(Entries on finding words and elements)
────────
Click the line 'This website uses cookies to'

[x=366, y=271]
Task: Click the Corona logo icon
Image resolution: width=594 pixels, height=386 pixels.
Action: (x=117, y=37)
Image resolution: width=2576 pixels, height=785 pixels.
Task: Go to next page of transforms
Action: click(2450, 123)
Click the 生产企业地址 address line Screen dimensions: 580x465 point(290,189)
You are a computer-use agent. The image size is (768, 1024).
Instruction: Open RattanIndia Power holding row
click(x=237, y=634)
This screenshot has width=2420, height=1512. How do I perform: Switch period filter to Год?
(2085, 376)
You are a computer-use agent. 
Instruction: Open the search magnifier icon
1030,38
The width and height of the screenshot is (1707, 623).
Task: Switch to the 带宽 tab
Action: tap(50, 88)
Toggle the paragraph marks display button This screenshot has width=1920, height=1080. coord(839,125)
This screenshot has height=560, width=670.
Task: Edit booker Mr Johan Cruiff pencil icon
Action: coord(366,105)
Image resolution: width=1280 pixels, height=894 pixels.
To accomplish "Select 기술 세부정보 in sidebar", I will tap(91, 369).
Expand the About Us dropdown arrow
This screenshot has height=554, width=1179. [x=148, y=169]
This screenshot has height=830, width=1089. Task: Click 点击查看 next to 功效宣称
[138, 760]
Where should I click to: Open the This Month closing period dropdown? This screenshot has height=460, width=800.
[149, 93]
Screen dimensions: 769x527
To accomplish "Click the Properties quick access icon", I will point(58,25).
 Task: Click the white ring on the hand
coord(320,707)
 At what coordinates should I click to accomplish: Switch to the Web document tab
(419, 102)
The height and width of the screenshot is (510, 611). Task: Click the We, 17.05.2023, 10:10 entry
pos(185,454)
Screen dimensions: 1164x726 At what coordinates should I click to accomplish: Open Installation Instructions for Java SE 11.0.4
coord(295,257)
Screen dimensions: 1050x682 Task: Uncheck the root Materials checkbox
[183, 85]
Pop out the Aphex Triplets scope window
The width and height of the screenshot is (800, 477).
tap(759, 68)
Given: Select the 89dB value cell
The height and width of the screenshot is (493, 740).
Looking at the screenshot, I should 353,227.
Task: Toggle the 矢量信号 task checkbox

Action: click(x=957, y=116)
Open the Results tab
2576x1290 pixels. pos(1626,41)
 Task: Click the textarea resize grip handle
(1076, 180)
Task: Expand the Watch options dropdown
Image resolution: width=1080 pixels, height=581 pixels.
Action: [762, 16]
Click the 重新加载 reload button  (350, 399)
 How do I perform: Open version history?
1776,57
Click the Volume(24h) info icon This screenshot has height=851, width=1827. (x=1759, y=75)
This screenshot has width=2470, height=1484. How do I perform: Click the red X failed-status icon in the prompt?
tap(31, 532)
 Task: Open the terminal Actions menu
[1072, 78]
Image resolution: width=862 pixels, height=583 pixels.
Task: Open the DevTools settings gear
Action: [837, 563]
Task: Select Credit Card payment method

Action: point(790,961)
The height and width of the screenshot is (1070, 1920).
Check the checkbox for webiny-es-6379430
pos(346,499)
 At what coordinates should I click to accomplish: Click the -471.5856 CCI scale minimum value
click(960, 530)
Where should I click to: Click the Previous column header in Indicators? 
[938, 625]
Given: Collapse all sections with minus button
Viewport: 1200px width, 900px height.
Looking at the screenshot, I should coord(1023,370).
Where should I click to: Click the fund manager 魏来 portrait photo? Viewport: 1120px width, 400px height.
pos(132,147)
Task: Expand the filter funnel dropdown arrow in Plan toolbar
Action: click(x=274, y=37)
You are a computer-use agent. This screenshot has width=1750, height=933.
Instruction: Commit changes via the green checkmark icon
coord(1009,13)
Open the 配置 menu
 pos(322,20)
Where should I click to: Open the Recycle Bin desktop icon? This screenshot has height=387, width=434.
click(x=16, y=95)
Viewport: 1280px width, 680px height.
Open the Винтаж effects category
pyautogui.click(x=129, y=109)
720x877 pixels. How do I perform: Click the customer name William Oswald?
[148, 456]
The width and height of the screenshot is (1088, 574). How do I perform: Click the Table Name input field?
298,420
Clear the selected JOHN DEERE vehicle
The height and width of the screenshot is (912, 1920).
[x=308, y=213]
────────
What this task involves:
Copy the records above line for line, keeping every character the same.

Solved exercise:
Click the line 'This website uses cookies to'

[x=366, y=271]
Task: Click the Corona logo icon
Image resolution: width=594 pixels, height=386 pixels.
Action: (x=117, y=37)
Image resolution: width=2576 pixels, height=785 pixels.
Task: Go to next page of transforms
Action: click(2450, 123)
Click the 生产企业地址 address line Screen dimensions: 580x465 point(290,189)
You are a computer-use agent. The image size is (768, 1024).
Instruction: Open RattanIndia Power holding row
click(x=237, y=634)
This screenshot has width=2420, height=1512. How do I perform: Switch period filter to Год?
(2085, 376)
You are a computer-use agent. 
Instruction: Open the search magnifier icon
1030,38
The width and height of the screenshot is (1707, 623).
Task: Switch to the 带宽 tab
Action: tap(50, 88)
Toggle the paragraph marks display button This screenshot has width=1920, height=1080. coord(839,125)
This screenshot has height=560, width=670.
Task: Edit booker Mr Johan Cruiff pencil icon
Action: coord(366,105)
Image resolution: width=1280 pixels, height=894 pixels.
To accomplish "Select 기술 세부정보 in sidebar", I will tap(91, 369).
Expand the About Us dropdown arrow
This screenshot has height=554, width=1179. [x=148, y=169]
This screenshot has height=830, width=1089. Task: Click 点击查看 next to 功效宣称
[138, 760]
Where should I click to: Open the This Month closing period dropdown? This screenshot has height=460, width=800.
[149, 93]
Screen dimensions: 769x527
To accomplish "Click the Properties quick access icon", I will point(58,25).
 Task: Click the white ring on the hand
coord(320,707)
 At what coordinates should I click to accomplish: Switch to the Web document tab
(419, 102)
The height and width of the screenshot is (510, 611). Task: Click the We, 17.05.2023, 10:10 entry
pos(185,454)
Screen dimensions: 1164x726 At what coordinates should I click to accomplish: Open Installation Instructions for Java SE 11.0.4
coord(295,257)
Screen dimensions: 1050x682 Task: Uncheck the root Materials checkbox
[183, 85]
Pop out the Aphex Triplets scope window
The width and height of the screenshot is (800, 477).
tap(759, 68)
Given: Select the 89dB value cell
The height and width of the screenshot is (493, 740).
Looking at the screenshot, I should 353,227.
Task: Toggle the 矢量信号 task checkbox

Action: click(x=957, y=116)
Open the Results tab
2576x1290 pixels. pos(1626,41)
 Task: Click the textarea resize grip handle
(1076, 180)
Task: Expand the Watch options dropdown
Image resolution: width=1080 pixels, height=581 pixels.
Action: [762, 16]
Click the 重新加载 reload button  (350, 399)
 How do I perform: Open version history?
1776,57
Click the Volume(24h) info icon This screenshot has height=851, width=1827. (x=1759, y=75)
This screenshot has width=2470, height=1484. How do I perform: Click the red X failed-status icon in the prompt?
tap(31, 532)
 Task: Open the terminal Actions menu
[1072, 78]
Image resolution: width=862 pixels, height=583 pixels.
Task: Open the DevTools settings gear
Action: [837, 563]
Task: Select Credit Card payment method

Action: point(790,961)
The height and width of the screenshot is (1070, 1920).
Check the checkbox for webiny-es-6379430
pos(346,499)
 At what coordinates should I click to accomplish: Click the -471.5856 CCI scale minimum value
click(960, 530)
Where should I click to: Click the Previous column header in Indicators? 
[938, 625]
Given: Collapse all sections with minus button
Viewport: 1200px width, 900px height.
Looking at the screenshot, I should coord(1023,370).
Where should I click to: Click the fund manager 魏来 portrait photo? Viewport: 1120px width, 400px height.
pos(132,147)
Task: Expand the filter funnel dropdown arrow in Plan toolbar
Action: click(x=274, y=37)
You are a computer-use agent. This screenshot has width=1750, height=933.
Instruction: Commit changes via the green checkmark icon
coord(1009,13)
Open the 配置 menu
 pos(322,20)
Where should I click to: Open the Recycle Bin desktop icon? This screenshot has height=387, width=434.
click(x=16, y=95)
Viewport: 1280px width, 680px height.
Open the Винтаж effects category
pyautogui.click(x=129, y=109)
720x877 pixels. How do I perform: Click the customer name William Oswald?
[148, 456]
The width and height of the screenshot is (1088, 574). How do I perform: Click the Table Name input field?
298,420
Clear the selected JOHN DEERE vehicle
The height and width of the screenshot is (912, 1920).
[x=308, y=213]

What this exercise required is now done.